Was die Finanzmärkte von der Physik lernen können (Teil 1)

by Dirk Elsner on 13. Dezember 2008

Advanced Theoretical Physics

Formeln fortgeschrittener theoretischer Physik: Können sie die Finanzmärkte erklären?

Die klassische Finanzmarkttheorie erlebt in diesen Wochen ein Waterloo, das das ganze Theoriegebäude zum Einsturz bringt. Die Häufung der weltweiten Krisen in den Finanzmärkten gibt Wirtschaftswissenschaftlern Rätsel auf. Laut ihren Modellen sollten ausserordentliche Ereignisse wie der Absturz der Börse 1987, das Platzen der Dotcom-Blase von 2000, der scharfe Anstieg des Ölpreises im vergangenen Sommer oder der jetzige Crash viel seltener auftreten, als es tatsächlich der Fall ist.

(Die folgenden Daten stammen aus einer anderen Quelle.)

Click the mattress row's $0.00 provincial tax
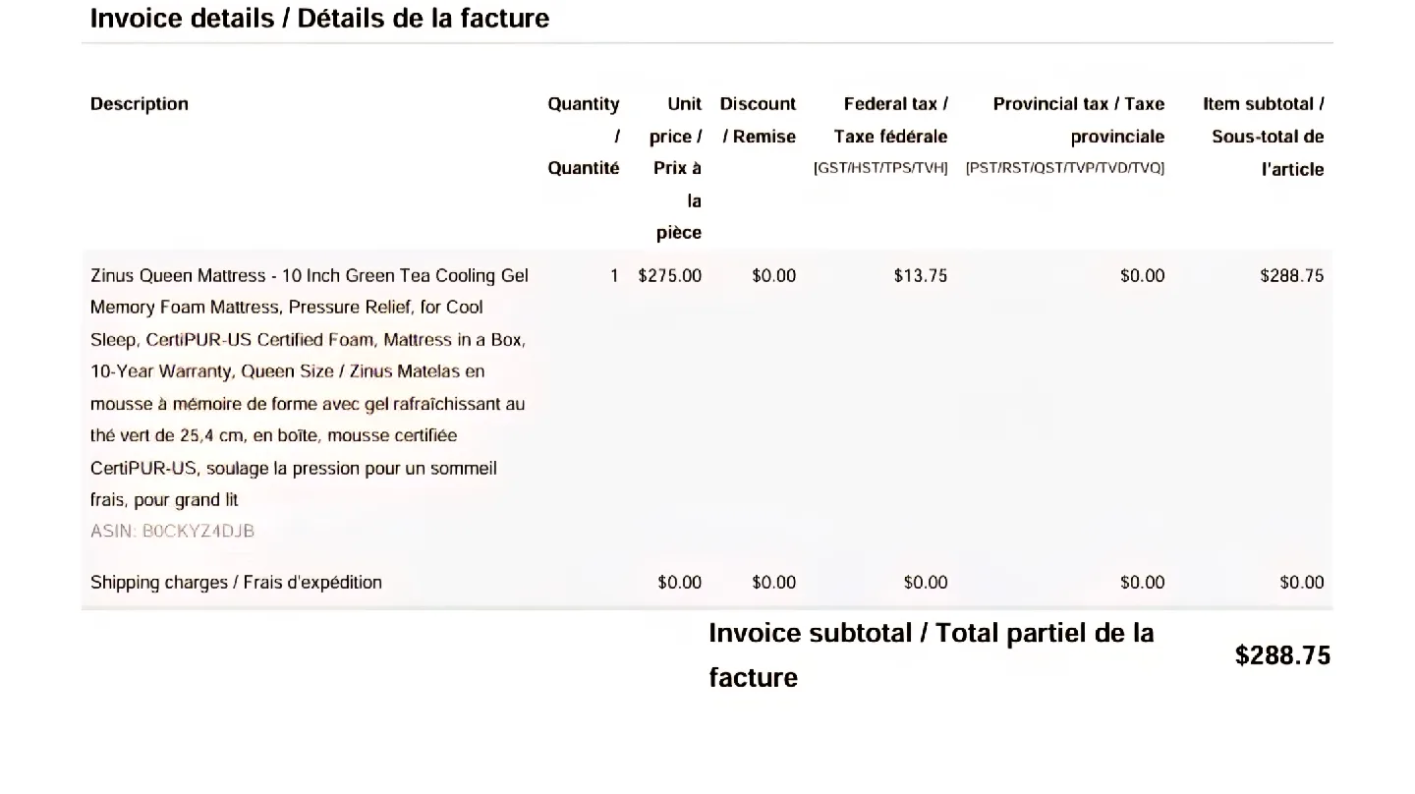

Viele Menschen brauchen Formeln, Muster und Systeme, um unserer Umwelt das Maß an Konstanz abzugewinnen, welches für ein geordnetes Dasein notwendig erscheint. Der Finanzmarkt verhält sich dabei offensichtlich schwieriger als das Universum. Während einigermaßen verlässliche Naturgesetze den Kosmos en Gros steuern, zeichnet sich der globale Finanzmarkt durch eine extrem dynamische und daher undurchsichtige Komplexität aus.

Das Versagen der traditionellen Erklärungsansätze hat Wissenschafter aus anderen Fachgebieten dazu ermutigt, sich der Wirtschaft zuzuwenden. Viel ist in den letzten Wochen von den psychologischen und neurologischen Einflüssen zu lesen. Aber auch die Physik befasst sich mit den Finanzmärkten, wie man in mehreren Beiträge (siehe Literaturhinweis) nachlesen kann. In zwei Teilen versuche ich einige Erkenntnisse dieses Fachgebiets für die Finanzwirtschaft zu konsolidieren. Der zweite Teil folgt morgen.

Mangelhafte Risikomodelle der Wirtschaftswissenschaft

Es geht darum, die systemischen Risiken besser zu erfassen. Die Risikoabschätzung der Banken schon beim einzelnen Finanzprodukt erscheint nicht so stringent, wie man es in naturwissenschaftlichen Systemen gewohnt ist, wo jede Hypothese und jede Theorie sehr streng empirisch nachgeprüft werden. In der Finanzwelt sind dagegen viele Axiome aus vergangenen Jahrzehnten noch gang und gäbe, die nie so streng an der Empirie geprüft wurden, wie es notwendig gewesen wäre. Das Optionspreismodell von Black und Scholes aus dem Jahr 1973 wird immer noch breit angewandt, obwohl es auf falschen Annahmen über die Häufigkeit von großen Preisänderungen beruht. Naturwissenschaftler hätten ein solches Modell längst über Bord geworfen.

Das systemische Risiko in der Finanzwelt wird viel zu wenig erfasst. Wie können sich Unsicherheiten und falsche Risikobewertungen zu einer Lawine im Gesamtsystem aufbauen? Diese Frage ist theoretisch noch weit weniger untersucht als die Risiken eines einzelnen Derivats.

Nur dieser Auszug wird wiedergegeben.